Your goal:
Rewrite the records from the first line through the line containing "will (x=2153, y=707).", substituting "screen image" for "screenshot" and leaving everything else unchanged.

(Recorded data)

------------------------

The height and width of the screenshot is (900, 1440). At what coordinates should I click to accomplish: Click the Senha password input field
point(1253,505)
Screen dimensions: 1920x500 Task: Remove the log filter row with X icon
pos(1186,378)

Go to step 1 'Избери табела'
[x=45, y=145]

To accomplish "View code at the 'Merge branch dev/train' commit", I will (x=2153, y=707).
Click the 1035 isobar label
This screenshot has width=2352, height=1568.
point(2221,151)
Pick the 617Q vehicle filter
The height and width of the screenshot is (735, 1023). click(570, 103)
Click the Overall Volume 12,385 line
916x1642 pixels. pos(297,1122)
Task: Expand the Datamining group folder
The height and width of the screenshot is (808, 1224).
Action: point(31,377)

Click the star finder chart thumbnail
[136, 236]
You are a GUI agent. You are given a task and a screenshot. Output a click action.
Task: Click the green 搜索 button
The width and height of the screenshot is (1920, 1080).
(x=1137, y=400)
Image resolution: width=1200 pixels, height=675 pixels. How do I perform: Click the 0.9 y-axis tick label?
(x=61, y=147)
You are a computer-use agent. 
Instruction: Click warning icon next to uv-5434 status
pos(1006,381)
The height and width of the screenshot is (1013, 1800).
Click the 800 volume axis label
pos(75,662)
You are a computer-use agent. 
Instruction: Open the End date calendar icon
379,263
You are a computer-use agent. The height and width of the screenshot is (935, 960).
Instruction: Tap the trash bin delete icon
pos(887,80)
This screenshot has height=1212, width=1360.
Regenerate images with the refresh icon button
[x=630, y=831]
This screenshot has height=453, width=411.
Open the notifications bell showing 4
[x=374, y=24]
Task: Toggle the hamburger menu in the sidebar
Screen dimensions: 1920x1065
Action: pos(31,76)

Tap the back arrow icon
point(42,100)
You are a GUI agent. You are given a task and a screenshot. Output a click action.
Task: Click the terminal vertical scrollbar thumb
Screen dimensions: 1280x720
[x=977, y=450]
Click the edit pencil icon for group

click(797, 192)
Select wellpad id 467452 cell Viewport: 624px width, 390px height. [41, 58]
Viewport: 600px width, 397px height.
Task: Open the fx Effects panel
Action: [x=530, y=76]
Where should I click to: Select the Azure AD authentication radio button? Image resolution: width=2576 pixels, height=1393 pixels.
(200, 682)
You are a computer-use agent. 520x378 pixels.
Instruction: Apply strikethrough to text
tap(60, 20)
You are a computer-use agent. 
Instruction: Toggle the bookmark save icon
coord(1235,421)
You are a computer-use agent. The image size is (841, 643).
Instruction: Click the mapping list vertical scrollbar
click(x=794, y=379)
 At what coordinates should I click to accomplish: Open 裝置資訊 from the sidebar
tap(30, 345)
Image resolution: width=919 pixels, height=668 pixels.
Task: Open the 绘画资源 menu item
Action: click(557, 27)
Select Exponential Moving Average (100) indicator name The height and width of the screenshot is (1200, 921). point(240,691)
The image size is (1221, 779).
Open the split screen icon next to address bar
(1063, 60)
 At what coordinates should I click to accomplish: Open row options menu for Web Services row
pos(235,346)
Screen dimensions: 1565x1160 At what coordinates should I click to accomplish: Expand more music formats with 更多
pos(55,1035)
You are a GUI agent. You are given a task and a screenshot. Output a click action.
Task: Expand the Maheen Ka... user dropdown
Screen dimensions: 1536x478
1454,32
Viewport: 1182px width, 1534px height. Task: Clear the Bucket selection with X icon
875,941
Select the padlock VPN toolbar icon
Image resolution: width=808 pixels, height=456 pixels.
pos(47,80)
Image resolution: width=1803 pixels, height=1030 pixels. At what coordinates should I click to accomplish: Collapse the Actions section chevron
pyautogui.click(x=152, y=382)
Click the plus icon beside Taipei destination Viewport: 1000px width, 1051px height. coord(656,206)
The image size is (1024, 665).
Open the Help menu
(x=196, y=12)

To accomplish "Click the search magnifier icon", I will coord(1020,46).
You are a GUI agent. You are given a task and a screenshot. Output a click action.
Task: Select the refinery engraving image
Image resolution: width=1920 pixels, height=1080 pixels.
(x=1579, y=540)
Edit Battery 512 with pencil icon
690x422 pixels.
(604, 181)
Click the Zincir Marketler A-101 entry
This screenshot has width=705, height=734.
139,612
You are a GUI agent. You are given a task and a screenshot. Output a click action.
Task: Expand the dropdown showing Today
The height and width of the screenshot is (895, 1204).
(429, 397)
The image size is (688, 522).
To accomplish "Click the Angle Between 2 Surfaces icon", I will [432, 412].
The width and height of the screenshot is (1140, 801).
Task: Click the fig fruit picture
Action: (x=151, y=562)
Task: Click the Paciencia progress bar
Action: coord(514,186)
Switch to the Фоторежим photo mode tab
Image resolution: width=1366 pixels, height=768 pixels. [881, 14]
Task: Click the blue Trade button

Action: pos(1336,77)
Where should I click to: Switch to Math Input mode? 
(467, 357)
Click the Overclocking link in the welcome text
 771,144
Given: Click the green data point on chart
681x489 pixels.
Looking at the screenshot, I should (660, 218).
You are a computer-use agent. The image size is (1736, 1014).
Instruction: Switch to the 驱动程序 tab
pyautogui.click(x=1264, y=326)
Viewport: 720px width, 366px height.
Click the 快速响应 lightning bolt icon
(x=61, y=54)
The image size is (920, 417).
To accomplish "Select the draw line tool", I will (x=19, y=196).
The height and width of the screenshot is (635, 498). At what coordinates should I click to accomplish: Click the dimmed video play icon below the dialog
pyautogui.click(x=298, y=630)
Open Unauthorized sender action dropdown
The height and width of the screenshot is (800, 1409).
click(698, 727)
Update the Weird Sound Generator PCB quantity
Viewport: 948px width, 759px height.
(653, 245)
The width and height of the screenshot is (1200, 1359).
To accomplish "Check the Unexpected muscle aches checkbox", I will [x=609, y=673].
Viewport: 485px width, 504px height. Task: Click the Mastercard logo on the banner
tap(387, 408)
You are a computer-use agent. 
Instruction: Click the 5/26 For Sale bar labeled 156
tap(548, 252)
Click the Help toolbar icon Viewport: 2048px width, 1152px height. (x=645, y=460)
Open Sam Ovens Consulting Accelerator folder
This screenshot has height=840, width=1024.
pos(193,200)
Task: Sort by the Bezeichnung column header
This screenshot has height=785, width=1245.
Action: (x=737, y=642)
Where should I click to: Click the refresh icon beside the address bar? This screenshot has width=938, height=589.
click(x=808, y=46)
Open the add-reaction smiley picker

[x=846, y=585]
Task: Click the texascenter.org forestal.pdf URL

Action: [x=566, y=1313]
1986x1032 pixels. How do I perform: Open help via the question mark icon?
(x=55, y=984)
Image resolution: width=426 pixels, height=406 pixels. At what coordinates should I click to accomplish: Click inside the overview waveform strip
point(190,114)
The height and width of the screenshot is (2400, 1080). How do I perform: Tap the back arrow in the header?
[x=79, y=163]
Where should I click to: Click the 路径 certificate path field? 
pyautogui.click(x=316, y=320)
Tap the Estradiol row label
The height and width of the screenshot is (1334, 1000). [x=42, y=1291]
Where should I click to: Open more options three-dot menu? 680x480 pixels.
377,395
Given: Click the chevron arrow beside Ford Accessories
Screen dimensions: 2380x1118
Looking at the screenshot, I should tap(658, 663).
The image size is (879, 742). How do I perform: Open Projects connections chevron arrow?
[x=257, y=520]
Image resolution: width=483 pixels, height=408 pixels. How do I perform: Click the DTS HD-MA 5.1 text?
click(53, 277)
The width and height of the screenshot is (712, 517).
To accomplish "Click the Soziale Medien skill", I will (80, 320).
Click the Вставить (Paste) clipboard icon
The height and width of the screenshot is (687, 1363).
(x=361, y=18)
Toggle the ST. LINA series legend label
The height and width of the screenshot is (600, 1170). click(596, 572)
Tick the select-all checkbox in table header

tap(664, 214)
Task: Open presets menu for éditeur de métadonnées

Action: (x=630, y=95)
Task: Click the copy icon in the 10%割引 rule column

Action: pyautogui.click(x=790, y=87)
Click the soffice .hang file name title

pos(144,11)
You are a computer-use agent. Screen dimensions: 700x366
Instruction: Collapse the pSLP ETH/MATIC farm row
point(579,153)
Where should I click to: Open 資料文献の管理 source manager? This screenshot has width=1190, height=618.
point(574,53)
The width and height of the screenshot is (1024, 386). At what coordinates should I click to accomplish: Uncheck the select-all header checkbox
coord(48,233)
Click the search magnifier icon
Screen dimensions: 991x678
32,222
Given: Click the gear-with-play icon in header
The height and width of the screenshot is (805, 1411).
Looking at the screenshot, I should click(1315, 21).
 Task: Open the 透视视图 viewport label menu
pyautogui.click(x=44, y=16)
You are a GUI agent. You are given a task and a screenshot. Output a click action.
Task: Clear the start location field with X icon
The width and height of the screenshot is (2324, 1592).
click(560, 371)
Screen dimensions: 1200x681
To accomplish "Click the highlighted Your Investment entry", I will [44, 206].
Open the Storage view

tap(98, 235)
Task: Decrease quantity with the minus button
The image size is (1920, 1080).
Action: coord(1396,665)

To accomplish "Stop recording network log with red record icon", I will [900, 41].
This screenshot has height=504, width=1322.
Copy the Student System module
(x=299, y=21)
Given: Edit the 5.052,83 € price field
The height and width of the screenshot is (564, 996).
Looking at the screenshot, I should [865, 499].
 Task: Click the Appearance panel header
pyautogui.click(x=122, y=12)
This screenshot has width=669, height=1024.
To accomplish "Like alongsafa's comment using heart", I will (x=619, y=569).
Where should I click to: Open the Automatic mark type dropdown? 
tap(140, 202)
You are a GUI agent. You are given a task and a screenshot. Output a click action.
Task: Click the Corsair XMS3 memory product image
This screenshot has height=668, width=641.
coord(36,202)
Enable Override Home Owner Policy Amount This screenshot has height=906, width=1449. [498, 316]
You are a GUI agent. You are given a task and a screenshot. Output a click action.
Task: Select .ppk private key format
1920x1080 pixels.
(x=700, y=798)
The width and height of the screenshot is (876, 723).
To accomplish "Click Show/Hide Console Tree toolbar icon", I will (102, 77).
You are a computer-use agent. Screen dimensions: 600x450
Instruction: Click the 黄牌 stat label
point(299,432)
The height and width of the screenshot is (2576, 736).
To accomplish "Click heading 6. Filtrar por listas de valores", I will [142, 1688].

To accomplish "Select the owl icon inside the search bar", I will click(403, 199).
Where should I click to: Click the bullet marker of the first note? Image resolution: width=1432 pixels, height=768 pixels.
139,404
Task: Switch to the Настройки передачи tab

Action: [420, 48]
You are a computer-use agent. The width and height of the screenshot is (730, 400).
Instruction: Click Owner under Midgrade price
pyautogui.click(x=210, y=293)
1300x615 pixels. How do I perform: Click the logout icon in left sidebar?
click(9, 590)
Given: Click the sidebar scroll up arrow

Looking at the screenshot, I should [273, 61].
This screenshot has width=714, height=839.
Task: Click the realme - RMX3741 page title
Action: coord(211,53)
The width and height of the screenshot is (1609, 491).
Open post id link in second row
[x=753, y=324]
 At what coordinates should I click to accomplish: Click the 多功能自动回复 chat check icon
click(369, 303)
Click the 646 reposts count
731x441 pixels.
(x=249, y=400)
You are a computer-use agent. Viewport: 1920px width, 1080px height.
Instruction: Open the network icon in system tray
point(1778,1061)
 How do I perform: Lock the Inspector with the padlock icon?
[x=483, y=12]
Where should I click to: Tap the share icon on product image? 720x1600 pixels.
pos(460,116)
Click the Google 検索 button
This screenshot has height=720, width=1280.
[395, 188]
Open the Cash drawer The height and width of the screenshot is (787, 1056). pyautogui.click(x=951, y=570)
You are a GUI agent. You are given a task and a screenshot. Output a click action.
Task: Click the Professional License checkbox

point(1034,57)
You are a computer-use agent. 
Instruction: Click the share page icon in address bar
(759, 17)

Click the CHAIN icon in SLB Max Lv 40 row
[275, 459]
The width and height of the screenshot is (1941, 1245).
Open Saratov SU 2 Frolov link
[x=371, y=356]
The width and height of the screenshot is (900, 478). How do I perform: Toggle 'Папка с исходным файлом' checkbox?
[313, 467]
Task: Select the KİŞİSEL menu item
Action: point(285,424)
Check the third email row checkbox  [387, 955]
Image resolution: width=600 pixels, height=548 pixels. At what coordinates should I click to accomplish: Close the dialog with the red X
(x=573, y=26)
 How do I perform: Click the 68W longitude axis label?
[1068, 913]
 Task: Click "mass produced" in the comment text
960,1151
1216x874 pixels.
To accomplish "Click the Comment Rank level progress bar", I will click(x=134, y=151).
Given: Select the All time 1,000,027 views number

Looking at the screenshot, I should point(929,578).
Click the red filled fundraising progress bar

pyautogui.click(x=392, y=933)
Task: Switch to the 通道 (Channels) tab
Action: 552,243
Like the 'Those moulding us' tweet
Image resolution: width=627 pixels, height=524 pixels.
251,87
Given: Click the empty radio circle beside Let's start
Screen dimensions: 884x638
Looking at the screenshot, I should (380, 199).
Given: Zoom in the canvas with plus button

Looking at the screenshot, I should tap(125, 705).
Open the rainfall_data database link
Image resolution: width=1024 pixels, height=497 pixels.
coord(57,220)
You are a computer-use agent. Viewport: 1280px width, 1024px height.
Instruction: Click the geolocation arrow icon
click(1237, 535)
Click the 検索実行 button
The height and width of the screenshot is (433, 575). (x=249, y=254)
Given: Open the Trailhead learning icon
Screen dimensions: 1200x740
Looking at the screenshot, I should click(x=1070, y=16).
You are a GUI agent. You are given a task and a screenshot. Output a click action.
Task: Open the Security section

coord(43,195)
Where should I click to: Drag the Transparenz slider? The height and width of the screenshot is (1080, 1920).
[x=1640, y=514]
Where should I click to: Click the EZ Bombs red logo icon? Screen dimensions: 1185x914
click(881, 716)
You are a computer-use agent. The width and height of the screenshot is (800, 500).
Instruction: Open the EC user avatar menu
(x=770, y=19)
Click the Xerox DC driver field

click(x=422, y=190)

------------------------

Output for this exercise:
The height and width of the screen image is (900, 1440). At what coordinates should I click to accomplish: Click the Senha password input field
point(1253,505)
Screen dimensions: 1920x500 Task: Remove the log filter row with X icon
pos(1186,378)

Go to step 1 'Избери табела'
[x=45, y=145]

To accomplish "View code at the 'Merge branch dev/train' commit", I will (x=2153, y=707).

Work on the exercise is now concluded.